While this man, great both by his talent and his patriotism, was endeavouring, in the midst of honourable labours, to console the sadness of his reflections upon the miseries and crimes of his age, the religious struggle which he strove in vain to prevent continued, interrupted by truces which lasted but a short time, while one after another the means of pacification were wasted. The intolerance of the age was always ready to react against reason and justice; and in this clash of irreconcilable opinions, among which Government tried to hold the balance, the opinion of the masses, that which had the majority in its favour, pressed forward more and more, and dragged everything along with it. Royalty, for a moment impartial, settled down again into its traditions of an ancient and exclusive faith; it again became systematically hostile to liberty of conscience, but covertly, not in an open manner, and forwarded by secret practices the undoing of the concessions which it had made. Instead of the rules of equity and humanity which the Chancellor l’Hôpital recommended, the policy which prevailed in the counsels of the crown was that of the Prince in Machiavelli, imported from the Italian courts. L’Hôpital ceased to have an influence over those counsels, in which his austere loyalty was a restraint and a reproach; he quitted public life, struck with a deep melancholy, which he never shook off in retirement. He beheld, with a continually-growing sorrow, the course of affairs taking the fatal direction which he had wished to change, and the wound of civil discord envenomed by a policy of craft and expediency, of treason and of violence. He died of grief, after having witnessed the frightful completion of that policy, the great crime of the age, and of royalty—the massacre of St. Bartholomew.*

The bourgeoisie of Paris—the fact must be confessed—was an accomplice of the royal power in that day of execrable memory. Deceived by the fable of a plot, and led away by fanatical hatred, the municipal body received and accepted the orders which were to insure the cold-blooded massacre, in which thousands of Frenchmen perished, in all the security of peace, by the hands of Frenchmen. We behold here one of the most painful moments of our history; and the king upon whose name the memory of that deed rests heavily—Charles IX.—remains marked for one single act with the stamp of an eternal infamy. And yet that prince, who was misled by the aberration of the age, and by atrocious suggestions to play the part of a traitor and assassin, was gifted with a noble intellect. He had, in the highest degree, a taste for the arts, and all the works of genius. His encouragements and his example contributed to maintain and advance the intellectual revival, the commencement of which had thrown so much splendour on the reign of Francis I.
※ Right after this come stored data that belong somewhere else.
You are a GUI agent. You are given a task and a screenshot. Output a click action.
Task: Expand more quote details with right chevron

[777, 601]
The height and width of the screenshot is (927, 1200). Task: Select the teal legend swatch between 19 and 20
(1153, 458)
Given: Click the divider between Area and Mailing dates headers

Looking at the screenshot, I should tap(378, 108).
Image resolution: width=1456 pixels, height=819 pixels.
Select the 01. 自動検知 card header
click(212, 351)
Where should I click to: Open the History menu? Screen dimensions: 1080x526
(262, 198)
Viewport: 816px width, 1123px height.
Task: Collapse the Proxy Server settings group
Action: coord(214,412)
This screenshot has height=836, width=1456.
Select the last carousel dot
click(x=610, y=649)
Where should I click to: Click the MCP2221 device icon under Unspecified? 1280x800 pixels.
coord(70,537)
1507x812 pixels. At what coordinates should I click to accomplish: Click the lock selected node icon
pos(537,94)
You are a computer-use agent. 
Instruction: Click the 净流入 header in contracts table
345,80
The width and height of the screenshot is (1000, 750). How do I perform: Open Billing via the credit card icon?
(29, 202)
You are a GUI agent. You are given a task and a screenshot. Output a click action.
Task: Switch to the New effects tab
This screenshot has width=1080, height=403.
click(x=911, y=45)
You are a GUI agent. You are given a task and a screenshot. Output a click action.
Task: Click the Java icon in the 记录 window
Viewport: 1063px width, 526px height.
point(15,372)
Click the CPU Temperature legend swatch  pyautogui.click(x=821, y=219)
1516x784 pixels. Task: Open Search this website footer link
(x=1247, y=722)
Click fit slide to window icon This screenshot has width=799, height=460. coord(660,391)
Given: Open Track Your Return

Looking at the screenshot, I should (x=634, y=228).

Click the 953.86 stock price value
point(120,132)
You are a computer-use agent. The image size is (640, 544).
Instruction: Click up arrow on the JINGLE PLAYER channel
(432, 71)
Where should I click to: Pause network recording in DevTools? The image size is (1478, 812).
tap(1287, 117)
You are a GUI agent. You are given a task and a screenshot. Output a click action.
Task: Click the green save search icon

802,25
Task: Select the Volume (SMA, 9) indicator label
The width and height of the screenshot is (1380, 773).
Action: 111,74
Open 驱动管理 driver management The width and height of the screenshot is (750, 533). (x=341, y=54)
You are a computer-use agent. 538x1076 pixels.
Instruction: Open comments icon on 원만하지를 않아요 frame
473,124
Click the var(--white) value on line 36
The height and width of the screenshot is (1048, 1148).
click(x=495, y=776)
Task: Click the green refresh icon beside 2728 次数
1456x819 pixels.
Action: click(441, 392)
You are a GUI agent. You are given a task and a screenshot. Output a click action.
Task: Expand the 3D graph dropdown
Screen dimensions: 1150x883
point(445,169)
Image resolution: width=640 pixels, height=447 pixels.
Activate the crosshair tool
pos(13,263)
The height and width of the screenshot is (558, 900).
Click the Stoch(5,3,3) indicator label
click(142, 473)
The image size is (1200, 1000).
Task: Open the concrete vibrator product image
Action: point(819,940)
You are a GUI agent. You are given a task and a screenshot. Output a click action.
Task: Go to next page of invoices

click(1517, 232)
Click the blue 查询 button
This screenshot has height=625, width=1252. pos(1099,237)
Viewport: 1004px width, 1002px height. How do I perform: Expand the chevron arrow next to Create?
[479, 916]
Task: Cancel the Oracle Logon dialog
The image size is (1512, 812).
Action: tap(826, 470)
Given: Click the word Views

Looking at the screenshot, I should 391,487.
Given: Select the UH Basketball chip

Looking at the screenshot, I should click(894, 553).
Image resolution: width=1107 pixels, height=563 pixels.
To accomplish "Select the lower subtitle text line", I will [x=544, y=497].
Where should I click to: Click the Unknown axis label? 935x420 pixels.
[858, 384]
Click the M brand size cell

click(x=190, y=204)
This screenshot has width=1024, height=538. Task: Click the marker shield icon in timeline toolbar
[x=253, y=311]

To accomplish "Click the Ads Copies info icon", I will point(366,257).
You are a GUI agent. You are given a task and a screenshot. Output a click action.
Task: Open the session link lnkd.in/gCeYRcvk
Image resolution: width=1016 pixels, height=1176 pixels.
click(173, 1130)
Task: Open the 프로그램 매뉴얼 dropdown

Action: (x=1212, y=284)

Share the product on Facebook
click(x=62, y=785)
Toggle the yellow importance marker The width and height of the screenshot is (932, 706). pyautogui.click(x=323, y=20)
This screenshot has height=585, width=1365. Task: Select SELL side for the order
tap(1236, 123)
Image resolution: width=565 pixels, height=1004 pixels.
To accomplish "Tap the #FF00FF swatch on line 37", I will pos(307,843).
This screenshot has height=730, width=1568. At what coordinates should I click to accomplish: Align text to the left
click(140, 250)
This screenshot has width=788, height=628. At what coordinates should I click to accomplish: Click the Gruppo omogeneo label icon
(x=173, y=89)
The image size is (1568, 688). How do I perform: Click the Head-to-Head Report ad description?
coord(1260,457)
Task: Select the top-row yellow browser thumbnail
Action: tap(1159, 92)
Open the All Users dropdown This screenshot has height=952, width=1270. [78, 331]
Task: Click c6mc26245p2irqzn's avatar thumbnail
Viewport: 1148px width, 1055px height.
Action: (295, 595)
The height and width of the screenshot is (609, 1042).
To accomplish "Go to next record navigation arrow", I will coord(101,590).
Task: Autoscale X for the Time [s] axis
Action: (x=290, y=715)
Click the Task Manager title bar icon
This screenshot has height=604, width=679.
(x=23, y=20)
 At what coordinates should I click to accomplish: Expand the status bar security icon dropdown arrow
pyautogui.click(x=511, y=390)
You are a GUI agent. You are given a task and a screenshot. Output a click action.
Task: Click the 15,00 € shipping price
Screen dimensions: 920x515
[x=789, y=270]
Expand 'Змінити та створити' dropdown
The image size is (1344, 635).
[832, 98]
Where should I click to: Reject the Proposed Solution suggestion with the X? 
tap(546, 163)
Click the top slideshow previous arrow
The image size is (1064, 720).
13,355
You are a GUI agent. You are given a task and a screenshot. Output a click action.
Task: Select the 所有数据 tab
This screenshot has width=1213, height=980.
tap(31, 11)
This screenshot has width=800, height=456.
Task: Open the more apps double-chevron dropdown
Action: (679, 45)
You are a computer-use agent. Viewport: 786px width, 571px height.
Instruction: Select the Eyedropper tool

In the midst of civil commotions, and perhaps under their influence, literature became more important; it became a weapon in the strife of parties; it applied itself to great questions of history, of the manners and government of societies. Extensive theories were formed to raise and give new life to the practice of government. Political economy, that civic science which first arose in the cities of Italy, was introduced by an Italian minister, a creature of the queen-mother,* and gave a more rational direction to the regulations made for the management of trades, and the traffic of merchandise. It is from this point that we date the introduction among ourselves of the famous principle of the balance of trade, and the system of protection of the national industry, by the twofold prohibition of the export of materials for manufacture, and the import of manufactured goods.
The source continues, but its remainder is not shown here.